Chabal, one of only three members of France's World Cup semi-final side to make the trip to Australia, is not happy about rugby's powerbrokers continuing to tinker with the game's rules but felt playing under the old laws on Saturday would at least favour the tourists.

"I don't know if it will help (the Wallabies). It will be a bit messy, I think, in the head because they play for one year with some rules. Now they have to come back with the old rules," Chabal said.

"There is not many differences but there are still some differences, so I think it's better for us than them.

"But I can't understand why we try to change every year some rules. I don't know."

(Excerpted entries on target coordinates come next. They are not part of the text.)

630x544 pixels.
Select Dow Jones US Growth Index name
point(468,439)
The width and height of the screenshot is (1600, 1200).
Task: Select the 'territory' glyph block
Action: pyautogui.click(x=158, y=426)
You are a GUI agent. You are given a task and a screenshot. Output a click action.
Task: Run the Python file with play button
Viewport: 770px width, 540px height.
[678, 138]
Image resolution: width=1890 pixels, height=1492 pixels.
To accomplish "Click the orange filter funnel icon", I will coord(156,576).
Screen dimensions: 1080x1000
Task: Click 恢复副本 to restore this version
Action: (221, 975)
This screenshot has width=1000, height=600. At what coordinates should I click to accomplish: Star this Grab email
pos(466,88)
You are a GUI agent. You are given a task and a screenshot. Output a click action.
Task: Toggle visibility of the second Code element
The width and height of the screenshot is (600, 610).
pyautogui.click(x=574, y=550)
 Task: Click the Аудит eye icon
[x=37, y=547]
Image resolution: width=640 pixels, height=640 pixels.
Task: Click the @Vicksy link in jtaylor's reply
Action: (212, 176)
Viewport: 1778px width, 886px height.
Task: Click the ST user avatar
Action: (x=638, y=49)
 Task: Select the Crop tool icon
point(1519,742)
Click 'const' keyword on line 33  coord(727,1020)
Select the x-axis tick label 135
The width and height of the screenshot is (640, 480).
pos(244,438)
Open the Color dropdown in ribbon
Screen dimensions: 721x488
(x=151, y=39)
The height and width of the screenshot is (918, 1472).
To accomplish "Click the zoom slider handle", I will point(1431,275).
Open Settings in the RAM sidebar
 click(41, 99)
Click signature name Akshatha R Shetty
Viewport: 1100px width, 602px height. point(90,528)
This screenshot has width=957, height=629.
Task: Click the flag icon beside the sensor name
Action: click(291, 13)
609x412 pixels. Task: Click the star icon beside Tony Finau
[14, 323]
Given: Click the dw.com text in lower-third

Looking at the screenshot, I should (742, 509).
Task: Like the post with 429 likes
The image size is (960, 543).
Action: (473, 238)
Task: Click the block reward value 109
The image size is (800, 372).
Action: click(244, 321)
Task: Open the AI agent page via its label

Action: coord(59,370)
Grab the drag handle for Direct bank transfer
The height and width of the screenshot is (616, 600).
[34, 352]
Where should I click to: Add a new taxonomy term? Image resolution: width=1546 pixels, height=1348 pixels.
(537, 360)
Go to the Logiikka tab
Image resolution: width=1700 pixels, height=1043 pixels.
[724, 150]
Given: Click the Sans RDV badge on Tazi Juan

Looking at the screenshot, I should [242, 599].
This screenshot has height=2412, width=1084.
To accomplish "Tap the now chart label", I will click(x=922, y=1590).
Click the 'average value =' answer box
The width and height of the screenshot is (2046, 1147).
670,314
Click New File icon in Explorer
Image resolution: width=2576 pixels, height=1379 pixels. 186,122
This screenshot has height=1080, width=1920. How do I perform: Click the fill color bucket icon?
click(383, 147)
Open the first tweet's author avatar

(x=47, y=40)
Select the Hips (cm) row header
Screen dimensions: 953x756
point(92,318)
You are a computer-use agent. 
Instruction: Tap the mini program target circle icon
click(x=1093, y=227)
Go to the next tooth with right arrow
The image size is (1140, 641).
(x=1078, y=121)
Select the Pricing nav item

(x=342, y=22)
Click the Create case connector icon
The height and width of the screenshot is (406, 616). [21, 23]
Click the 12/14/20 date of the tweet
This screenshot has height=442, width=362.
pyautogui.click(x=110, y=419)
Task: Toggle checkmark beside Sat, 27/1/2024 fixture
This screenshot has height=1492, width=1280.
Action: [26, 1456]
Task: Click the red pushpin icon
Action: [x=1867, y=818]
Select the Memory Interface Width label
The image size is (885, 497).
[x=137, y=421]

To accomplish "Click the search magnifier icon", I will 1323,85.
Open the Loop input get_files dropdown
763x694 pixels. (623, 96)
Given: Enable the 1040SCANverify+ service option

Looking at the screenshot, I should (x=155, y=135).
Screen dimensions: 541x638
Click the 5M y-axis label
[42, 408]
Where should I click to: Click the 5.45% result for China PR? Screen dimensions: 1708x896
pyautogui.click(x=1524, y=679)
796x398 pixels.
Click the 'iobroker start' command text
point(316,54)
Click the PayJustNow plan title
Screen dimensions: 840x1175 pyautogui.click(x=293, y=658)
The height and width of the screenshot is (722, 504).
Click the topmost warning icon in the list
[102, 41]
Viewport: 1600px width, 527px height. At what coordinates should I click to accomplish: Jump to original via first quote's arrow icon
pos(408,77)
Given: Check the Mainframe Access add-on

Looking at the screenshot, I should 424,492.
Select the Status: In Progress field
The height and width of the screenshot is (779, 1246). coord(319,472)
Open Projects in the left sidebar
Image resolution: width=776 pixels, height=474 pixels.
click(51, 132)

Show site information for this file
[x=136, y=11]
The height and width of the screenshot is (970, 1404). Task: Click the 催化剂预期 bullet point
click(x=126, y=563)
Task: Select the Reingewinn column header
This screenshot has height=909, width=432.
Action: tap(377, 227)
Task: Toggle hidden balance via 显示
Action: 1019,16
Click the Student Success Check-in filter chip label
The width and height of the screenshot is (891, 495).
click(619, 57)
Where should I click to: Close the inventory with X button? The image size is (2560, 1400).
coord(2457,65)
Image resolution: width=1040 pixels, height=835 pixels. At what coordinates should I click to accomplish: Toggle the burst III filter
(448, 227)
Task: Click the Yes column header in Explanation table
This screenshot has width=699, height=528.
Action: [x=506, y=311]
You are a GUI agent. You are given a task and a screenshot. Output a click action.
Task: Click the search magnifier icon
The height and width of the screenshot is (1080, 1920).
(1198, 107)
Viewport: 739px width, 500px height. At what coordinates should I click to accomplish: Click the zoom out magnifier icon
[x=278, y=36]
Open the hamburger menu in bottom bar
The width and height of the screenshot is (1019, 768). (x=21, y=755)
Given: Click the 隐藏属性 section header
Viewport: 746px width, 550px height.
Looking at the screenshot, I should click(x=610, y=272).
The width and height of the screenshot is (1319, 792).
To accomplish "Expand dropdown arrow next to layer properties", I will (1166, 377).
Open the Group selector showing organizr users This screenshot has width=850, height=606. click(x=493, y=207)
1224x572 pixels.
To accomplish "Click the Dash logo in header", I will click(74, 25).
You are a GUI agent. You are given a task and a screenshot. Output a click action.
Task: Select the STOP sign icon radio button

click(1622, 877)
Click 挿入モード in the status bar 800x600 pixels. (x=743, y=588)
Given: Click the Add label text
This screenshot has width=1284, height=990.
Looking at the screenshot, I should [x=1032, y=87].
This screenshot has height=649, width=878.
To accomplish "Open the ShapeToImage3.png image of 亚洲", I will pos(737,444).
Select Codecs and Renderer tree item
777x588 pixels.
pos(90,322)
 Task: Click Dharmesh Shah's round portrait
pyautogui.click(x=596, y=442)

Smith, Australia's reigning Super 14 player of the year, and coach Robbie Deans both admit the Wallabies did struggle under the old laws in their first Test of the season two weeks against Ireland in Melbourne.

"It's probably fair the intensity around the collision and the immediacy of that contact we probably grappled with and, hence, we struggled a little bit around the breakdown," Deans said.

"We've pushed on and tried to make some progress this week. We still haven't got to the level where we need to be."

Smith, though, didn't believe playing under the old laws would disadvantage the Wallabies this time around - or, more specifically, favour the French.

"I don't think there's any confusion," he said.

"I guess there was an area last week in that breakdown where (Wallabies halfback) Luke (Burgess) got, I guess, monstered in that area.

"But we've worked through the areas that we need to improve and the set piece has been a good part of our play against the Irish, so we'll continue to work on that."

More of a concern for Smith was keeping Chabal in check.

The bearded Frenchman has a reputation for being one of the most destructive players in the world - in both attack and defence.

Just ask All Blacks forward Ali Williams, who was hospitalised after coming off second best in a collision with Chabal during a Test in New Zealand last year.

"He's a player that inspires the French team," Smith said.

"He's a very emotional player out there, so if we can nullify him - and also the other players on the team - I'm sure we'll have a good performance on the weekend."